Which one is the dog?

Because the woman is not barefoot! She IS wearing green shoes.

[Not only is Sally barefoot, she is STARK NAKED in this photo. And yes, Sally is the dog. - Dave]

Green Shoes!

Dave, Excuse me ...

But I actually see 'Green Shoes' on the woman in the photo sitting with her dog.

[Let me repeat: SALLY is barefoot in this photo, which is evidently of Einsteinian complexity. - Dave]

Orphan Photos

All of these Kodachromes are wonderful but they make me wonder why no one in this family wanted, or was offered, these family treasures. I understand too well. I have thousands of family pictures going back 150 years and they are all scanned, but after my generation (I am a great-grandfather) no one else cares one bit about old family.

Here we are, total strangers, memorializing these pictures.

[I suspect it may have something to do with not having a slide projector, trays and projection screen. Or the fact that if you don't have all of that obsolete stuff, you have to spend many hours running them through a $3,000 film scanner, or send them off to a photo lab. - Dave]

Fatter in Fifty-Two

Is it my imagination or did Sally get plumper over the winter, between this shot and others of her with Hubert in April and August of 1952? (And I do mean the dog, not Grace the human.)

Boss man!

The dog is clearly showing he is in charge here, standing on mom's lap.

[So would "he" be Grace or Sally? - Dave]

Green shoes

Love those green shoes Sally is wearing that match her dress. Grace is a real beauty though and steals the show every time. I love this collection.

[Sally is barefoot in this photo. - Dave]

Minnesota Info

Thanks, Dave, and tterrace, for that info. I wondered about the possibility of a Kodak Signet camera being used here.

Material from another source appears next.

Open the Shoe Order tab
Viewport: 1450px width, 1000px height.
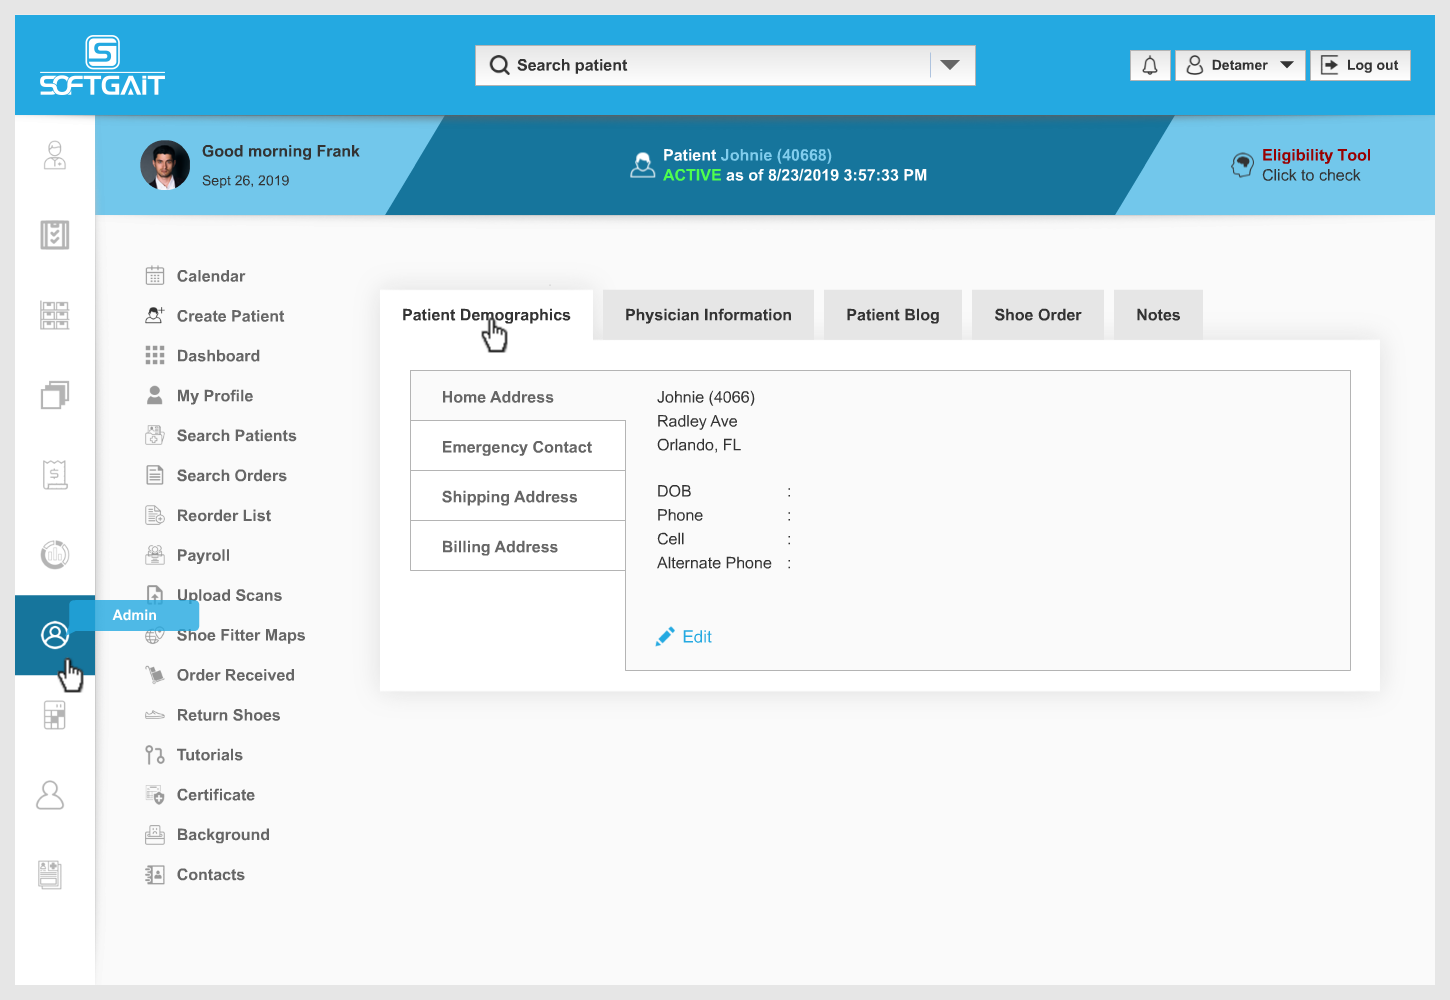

My dad had, and later passed on to me, a Kodak Signet 80 camera, and it was just wonderful to use. That outfit had interchangeable lenses and I loved using the rangefinder focusing.

I had heard that the earlier Signet cameras were of very high quality and these photos seem to bear that out.

Amazing Color

Dave, I don't think I've ever seen such subtlety of color as in these Minnesota Kodachromes of yours. Were these 25 ASA?

These slides are something else; just a real treat. The composition is good, too.

Did Hubert Tuttle take all these, I wonder? I'd like to know what camera Mr. Tuttle was using and if he was using a built-in light meter or a hand-held one.

[The first ASA 25 Kodachrome was Kodachrome II in 1961. -tterrace]

[Hubert's camera is a Kodak Signet 35. -Dave]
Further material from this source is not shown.